Author(s): Hamidi Madani A, Kazemzadeh M, Pourreza F, Shakiba M, Farzan A, Asadollahzade A, Esmaeili S
Affiliation(s): Urology Research Center, Razi Hospital, Guilan University of Medical Sciences, Rasht, Guilan, Iran. firstname.lastname@example.org
Publication date & source: 2011-10, Urol Res., 39(5):361-5. Epub 2011 Jan 5.

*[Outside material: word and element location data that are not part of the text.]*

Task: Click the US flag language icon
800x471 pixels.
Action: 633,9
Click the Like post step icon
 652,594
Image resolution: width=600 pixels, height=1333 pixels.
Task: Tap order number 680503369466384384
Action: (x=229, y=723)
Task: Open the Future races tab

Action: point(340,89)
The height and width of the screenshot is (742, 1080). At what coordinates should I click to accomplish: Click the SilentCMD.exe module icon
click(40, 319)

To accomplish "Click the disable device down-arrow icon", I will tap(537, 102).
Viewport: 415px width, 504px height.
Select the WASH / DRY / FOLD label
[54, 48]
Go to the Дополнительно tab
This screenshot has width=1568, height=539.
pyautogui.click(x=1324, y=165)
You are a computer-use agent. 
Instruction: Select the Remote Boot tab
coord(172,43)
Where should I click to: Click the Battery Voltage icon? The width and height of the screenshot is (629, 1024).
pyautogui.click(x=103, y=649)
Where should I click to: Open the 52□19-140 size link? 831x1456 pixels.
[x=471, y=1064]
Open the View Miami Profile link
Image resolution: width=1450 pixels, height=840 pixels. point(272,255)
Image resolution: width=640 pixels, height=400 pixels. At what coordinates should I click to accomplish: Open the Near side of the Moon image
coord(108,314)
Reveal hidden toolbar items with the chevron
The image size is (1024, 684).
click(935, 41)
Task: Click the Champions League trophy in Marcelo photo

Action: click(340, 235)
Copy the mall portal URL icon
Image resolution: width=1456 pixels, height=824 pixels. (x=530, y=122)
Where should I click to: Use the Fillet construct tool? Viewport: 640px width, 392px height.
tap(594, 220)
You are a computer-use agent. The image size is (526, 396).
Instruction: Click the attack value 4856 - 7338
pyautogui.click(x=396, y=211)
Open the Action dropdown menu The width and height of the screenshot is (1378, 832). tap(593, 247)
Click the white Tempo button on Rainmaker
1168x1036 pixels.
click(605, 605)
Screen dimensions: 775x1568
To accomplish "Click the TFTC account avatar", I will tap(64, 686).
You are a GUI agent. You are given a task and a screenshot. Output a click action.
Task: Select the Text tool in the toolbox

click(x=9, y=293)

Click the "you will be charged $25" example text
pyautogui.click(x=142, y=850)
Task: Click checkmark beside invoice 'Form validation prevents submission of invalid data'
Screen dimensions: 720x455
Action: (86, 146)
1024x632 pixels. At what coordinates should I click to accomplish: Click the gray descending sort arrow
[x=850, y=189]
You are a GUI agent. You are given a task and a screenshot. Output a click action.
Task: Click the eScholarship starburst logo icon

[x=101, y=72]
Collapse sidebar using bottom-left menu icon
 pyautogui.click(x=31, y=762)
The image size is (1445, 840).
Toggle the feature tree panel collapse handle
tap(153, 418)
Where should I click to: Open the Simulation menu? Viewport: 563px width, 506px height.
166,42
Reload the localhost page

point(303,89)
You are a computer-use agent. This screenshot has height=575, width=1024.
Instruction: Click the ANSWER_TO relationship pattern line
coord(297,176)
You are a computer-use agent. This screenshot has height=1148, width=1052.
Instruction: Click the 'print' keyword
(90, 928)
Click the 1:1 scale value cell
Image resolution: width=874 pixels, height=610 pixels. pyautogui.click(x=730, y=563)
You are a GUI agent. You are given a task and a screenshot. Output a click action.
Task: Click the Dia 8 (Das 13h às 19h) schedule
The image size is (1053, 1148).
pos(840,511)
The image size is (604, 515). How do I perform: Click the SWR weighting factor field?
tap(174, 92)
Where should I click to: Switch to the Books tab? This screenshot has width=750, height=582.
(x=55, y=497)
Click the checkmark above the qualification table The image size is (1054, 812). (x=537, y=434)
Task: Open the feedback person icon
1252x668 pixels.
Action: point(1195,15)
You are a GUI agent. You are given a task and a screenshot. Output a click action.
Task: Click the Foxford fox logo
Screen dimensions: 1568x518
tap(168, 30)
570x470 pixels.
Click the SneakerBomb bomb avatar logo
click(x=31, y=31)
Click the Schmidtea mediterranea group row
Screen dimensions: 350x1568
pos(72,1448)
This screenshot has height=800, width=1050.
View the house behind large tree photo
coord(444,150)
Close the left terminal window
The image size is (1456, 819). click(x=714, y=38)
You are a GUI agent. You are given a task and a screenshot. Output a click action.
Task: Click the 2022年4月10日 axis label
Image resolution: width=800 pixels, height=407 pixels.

It has been suggested that nitrates are potent smooth muscle relaxants that may reduce pain and facilitate ureteral stone passage; therefore it may be an option for medical expulsive therapy in ureteral stones. In a prospective randomized controlled clinical trial, we evaluated the efficacy of medical expulsive therapy with isosorbide-SR 40 mg in patients with ureteral stones (</=10 mm). The patients with ureteral stones in KUB or urinary tract ultrasonography were randomized to receive methylprednisolone plus celecoxib without (control group), and with isosorbide-SR 40 mg (treatment group) for 21 days. 66 patients [33(50%) in control, 33(50%) in treatment group] were entered randomly to our study. The stone expulsion rate was not significantly different between two groups (54.5 vs. 45.5%) (P = 0.497). The need for surgical procedures were more common in control group within 21 days (9.4 vs. 6.1%) and more common in treatment group after 21 days (33.3 vs. 21.9%) (P = 0.756).Patients in the treatment group experienced more intractable pain (27.3 vs. 6.1%), intractable vomiting (3 vs. 0%) (P = 0.046) and hospitalization (3 vs. 0%) (P = 0.314). Drug side effects including headache and dizziness were more common in treatment group (39.4 vs. 9.1%) (P = 0.004). In our study, the use of isosorbide-SR in treatment group did not improve the stone expulsion rate in patients with ureteral stones (</=10 mm) but developed more side effects. Then it may not an appropriate alternative for medical expulsive therapy. Of course, further trials are recommended.